[ABOUT THIS EXERCISE] The lines to copy run from the one containing "Click the pink X marker on the chart" to the end of the listing. Please write them out exactly, minus the pictures.

--- --- ---

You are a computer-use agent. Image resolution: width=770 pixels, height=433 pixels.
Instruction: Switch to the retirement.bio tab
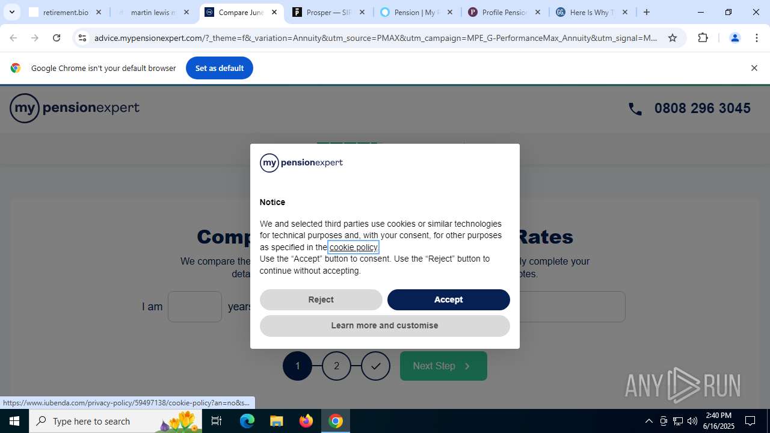tap(66, 12)
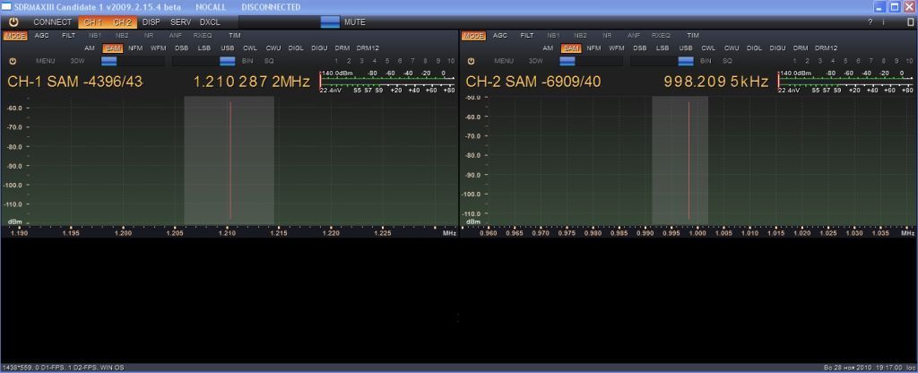The width and height of the screenshot is (918, 373).
Task: Select USB mode in CH-1 panel
Action: 227,48

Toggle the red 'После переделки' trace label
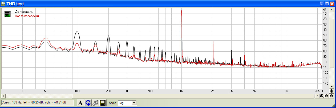click(x=27, y=16)
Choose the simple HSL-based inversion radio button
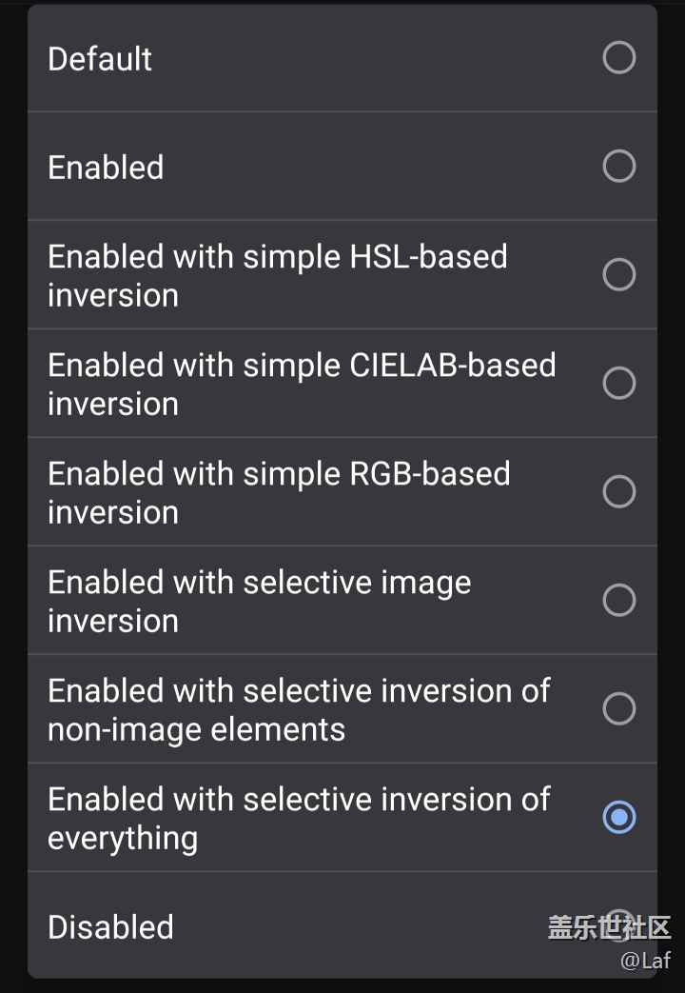 [x=618, y=275]
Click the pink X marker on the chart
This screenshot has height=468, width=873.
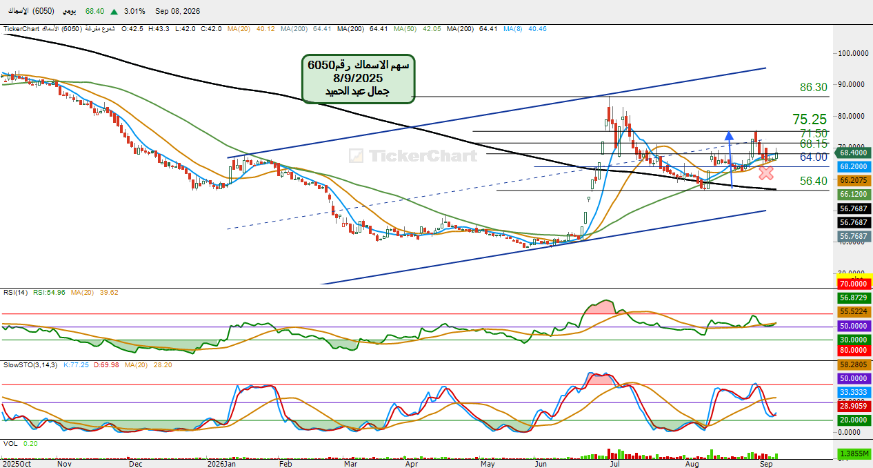(765, 173)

--- --- ---

[TASK RESPONSE]
Click the pink X marker on the chart
This screenshot has height=468, width=873.
(765, 173)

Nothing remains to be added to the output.